Saturday 27 March 2010

Ten(tative) Commandments of Life-Writing

'1) Grab the reader's attention from the off. You can't hit us with everything at once. You don't even need to start with a major episode from the central narrative. But you have to draw us in - and hint at what lies ahead.

2) Put us there. Make us see hear, smell, taste and touch. In general use dialogue rather than reported speech. Whatever the episode, it's vivid to you (or you wouldn't have chosen to write about it), so make it vivid to us.

3) Dramatise yourself as the narrator. This is your story (or a story to do with your family, or a story about someone you think important), and as our guide you can neither be a blank sheet or too prim or perfect (if you are we'll hate you for it). Don't go missing at intense emotional moments of the narrative. It's not compulsory to be confessional (some of us are shy) but you should let us get to know you a little. You're a character too.

4) Be strict about point of view. If you're writing from the vantage point of a child, create a voice that sounds like a child (at least partly). When dealing with moments of pain, panic or crisis, use an idiom that conveys that. You can't afford to be too calm, impersonal or retrospectively all-knowing or we won't be engaged or convinced.

_____

• _OBJECTIVE 1_: Collect every line of the rows that contains the word "Open".

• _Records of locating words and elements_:
_____

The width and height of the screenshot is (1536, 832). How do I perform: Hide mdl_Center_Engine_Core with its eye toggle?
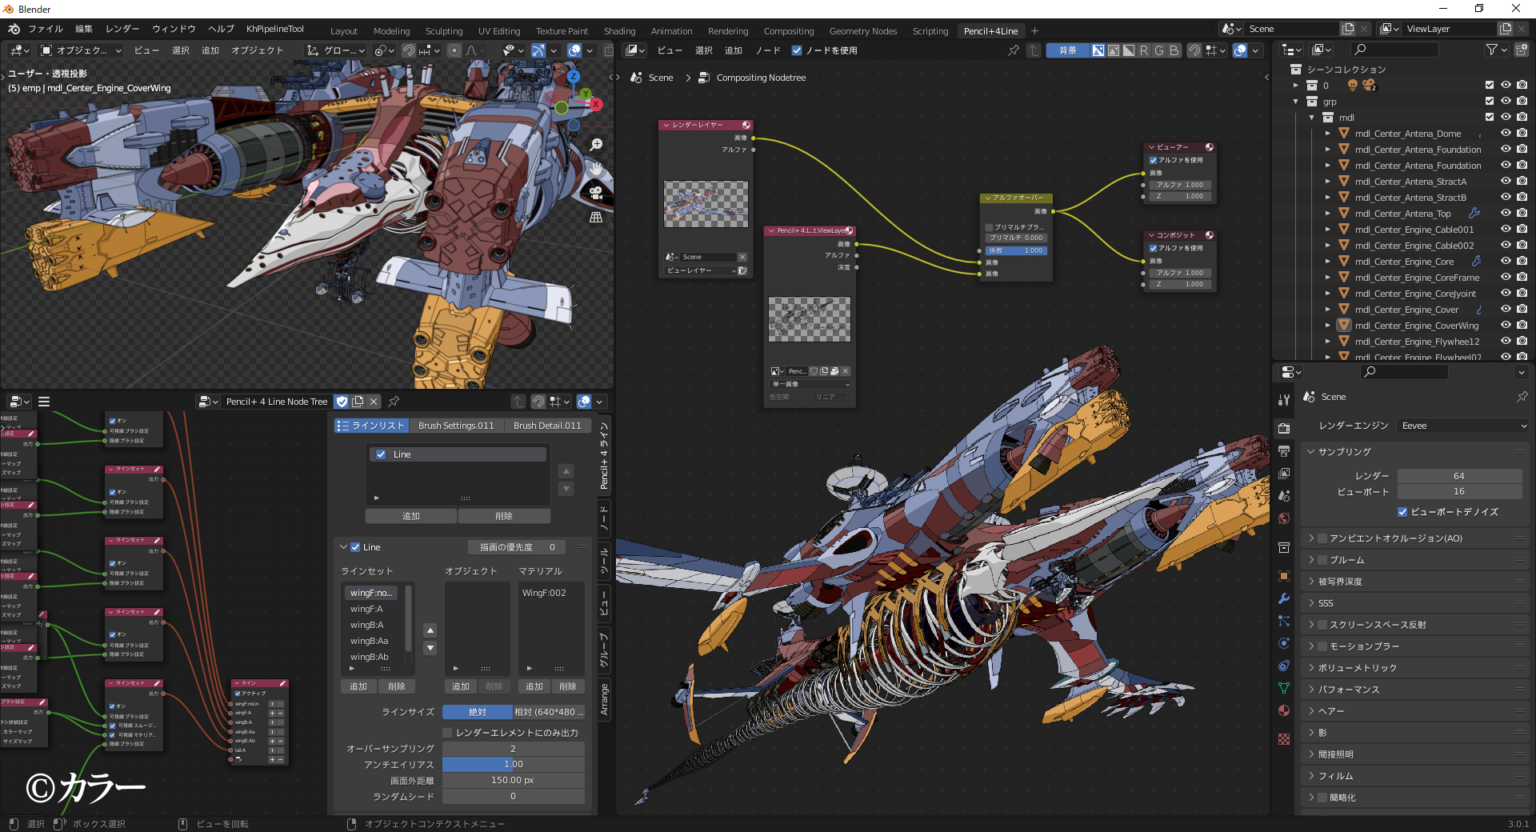pyautogui.click(x=1506, y=261)
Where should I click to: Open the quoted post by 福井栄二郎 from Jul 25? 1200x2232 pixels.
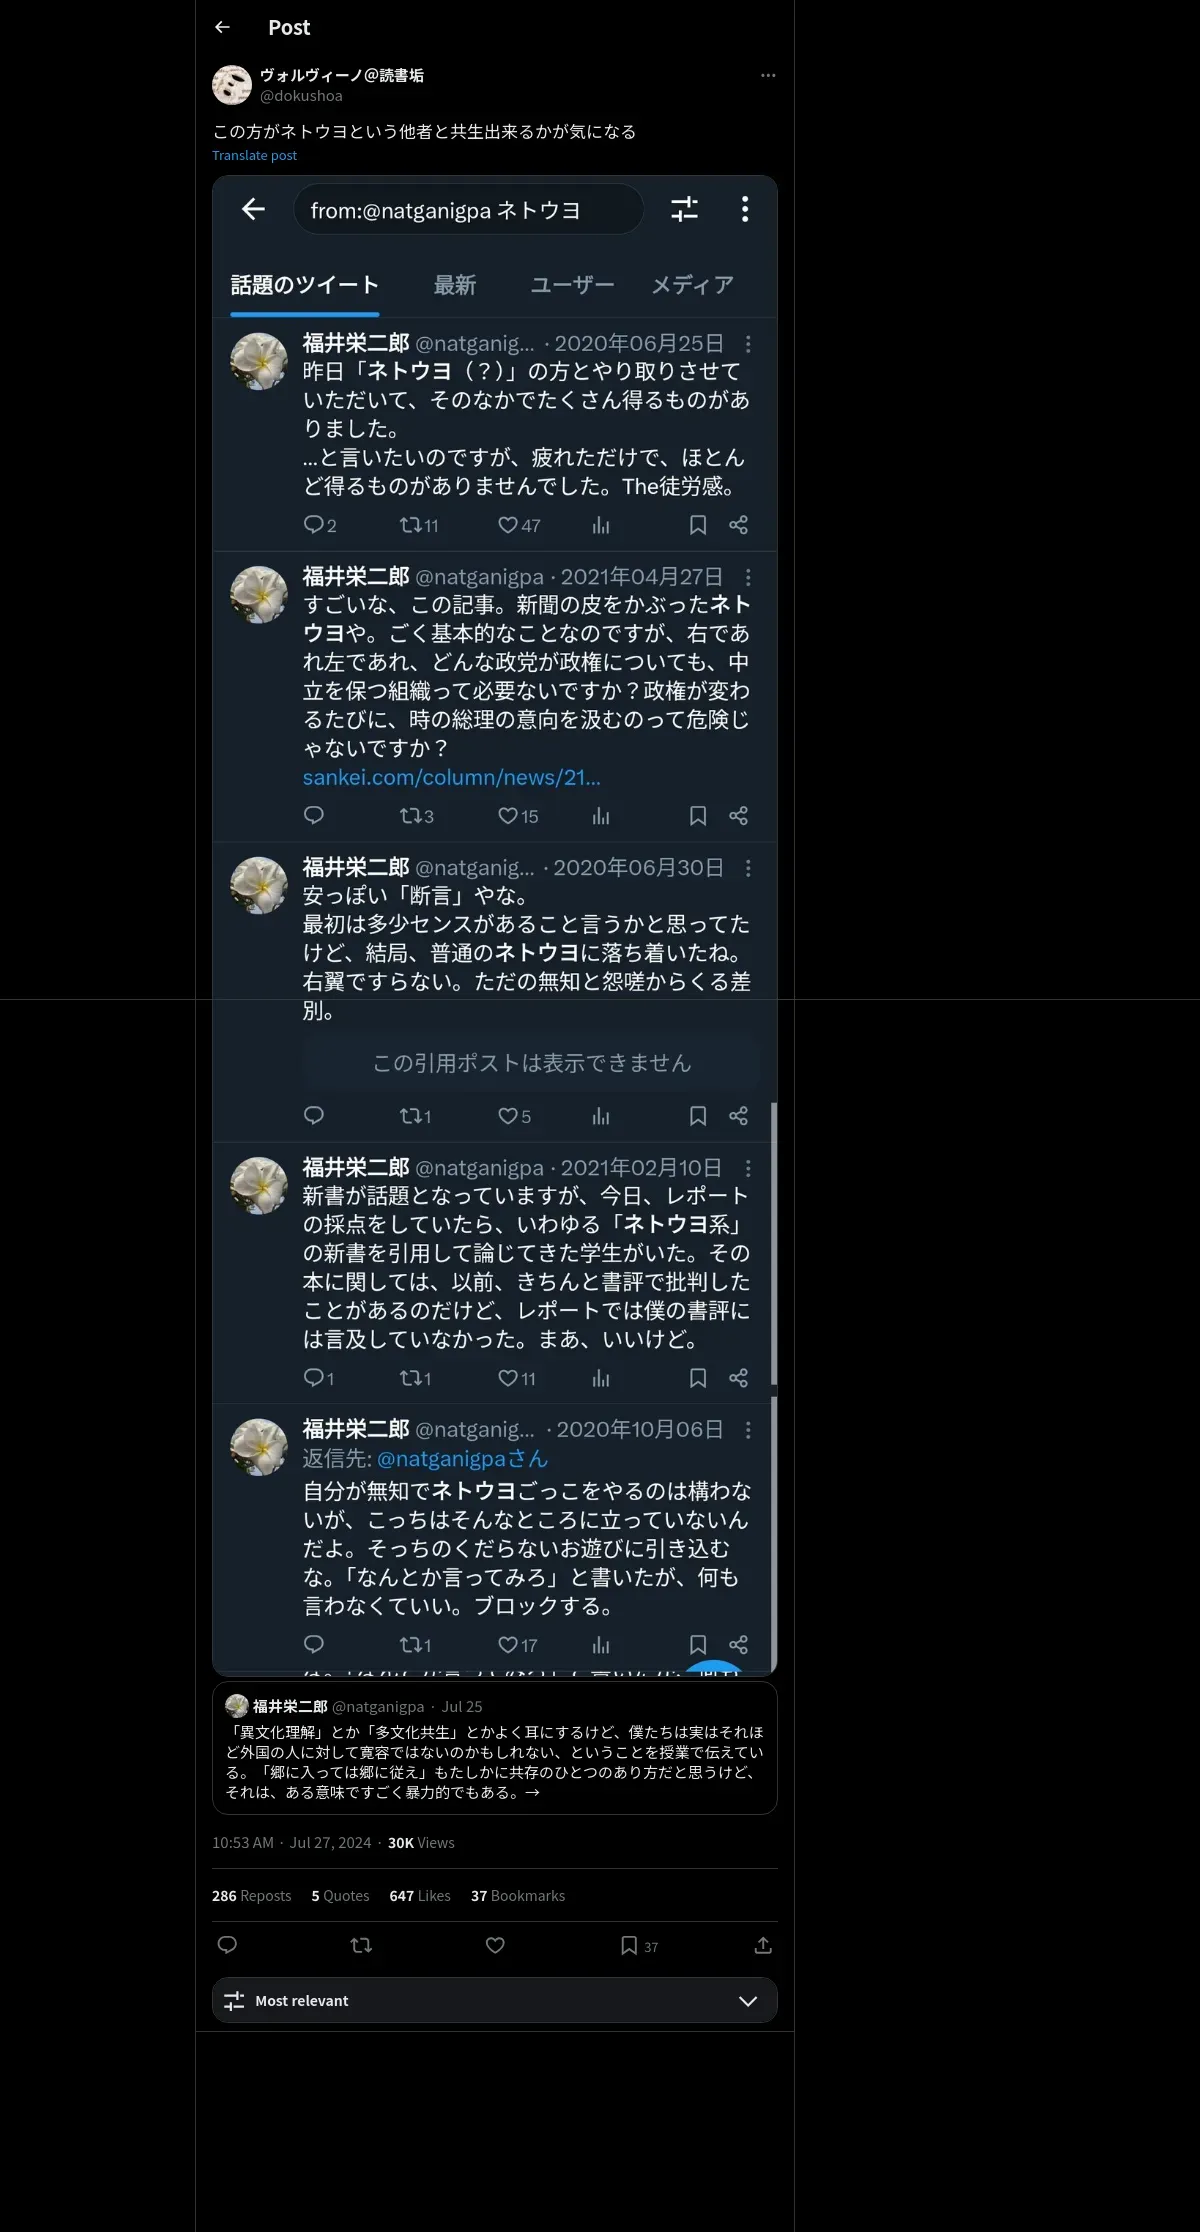[495, 1748]

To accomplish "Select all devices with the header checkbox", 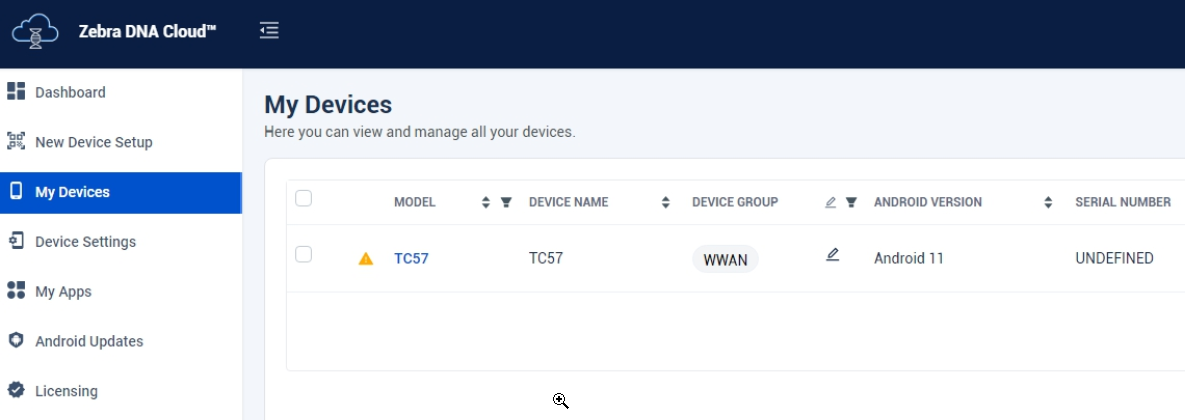I will click(x=304, y=199).
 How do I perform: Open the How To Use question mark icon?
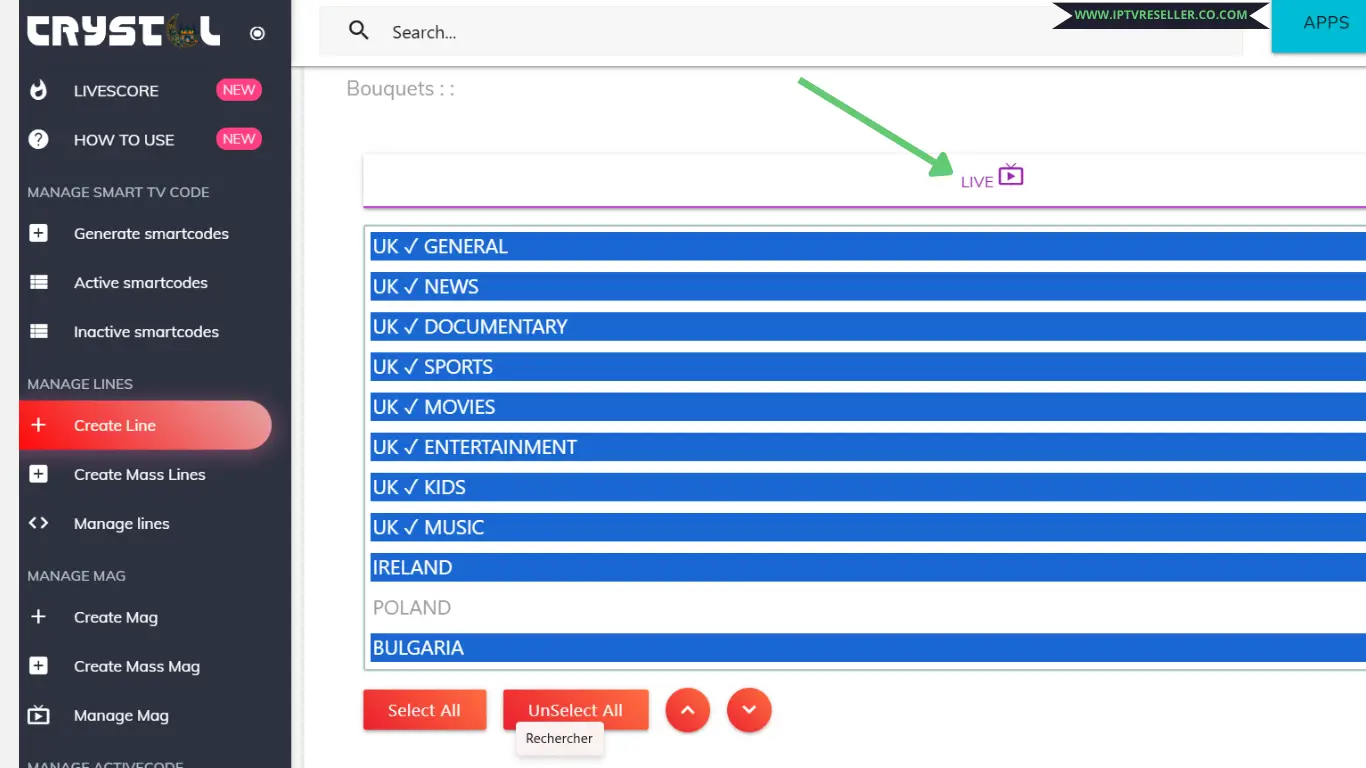[38, 139]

_____

• _OBJECTIVE 2_: Carry on the commandments of life-writing from the point where they stop.

• _WRITTEN RESPONSE 1_:
Where should I click to: Open the quoted post by 福井栄二郎 from Jul 25? 1200x2232 pixels.
 How do I perform: Open the How To Use question mark icon?

• _WRITTEN RESPONSE 2_:
5) Choose your tense and stick with it. The use of the present tense will create immediacy - but can also inhibit measured reflection. The past tense is the more obvious choice for memoirs - but can seem too sedate and tidy. There may be a case for using both in the course of a book, but through any single episode or sequence you should be consistent.

6) Remember God is in the detail. For your story to speak to others, it has to be specific. The details that mark an episode as unique (and which you may fear are too personal and idiosyncratic) will be the ones that make it universal. The stronger our impression of something happening to a particular person at a particular time in a particular place, the greater our sense of recognition.

7) Use the same storytelling devices that novelists use - not least in terms of plot, character, voice, motif and structure. You're telling a story with a beginning. middle and end (though not necessarily in that order). Just because it's non-fiction doesn't mean you can't be 'literary'.

8) Give signposts. Find ways to help the reader along, especially if you have complex plot and/or large cast list. You're writing non-fiction so it's important that we believe you - and trust in your literary skills. If you don't feel like a reliable narrator, because you're recalling events of decades ago or incidents you weren't present at, you can always signal that to the reader - to do so will make you seem doubly reliable.

9) Be surprising. Work against the material. The reader will bring his or her own experience to it, so you should allow for that and avoid the expected response - to find humour round a death-bed, say, or tenderness amid misery and abuse. Vary the tone. Avoid cosiness and hagiography when describing happier times or loved relations. And if you're dealing with traumatic material, be careful to stop it from becoming relentlessly grim.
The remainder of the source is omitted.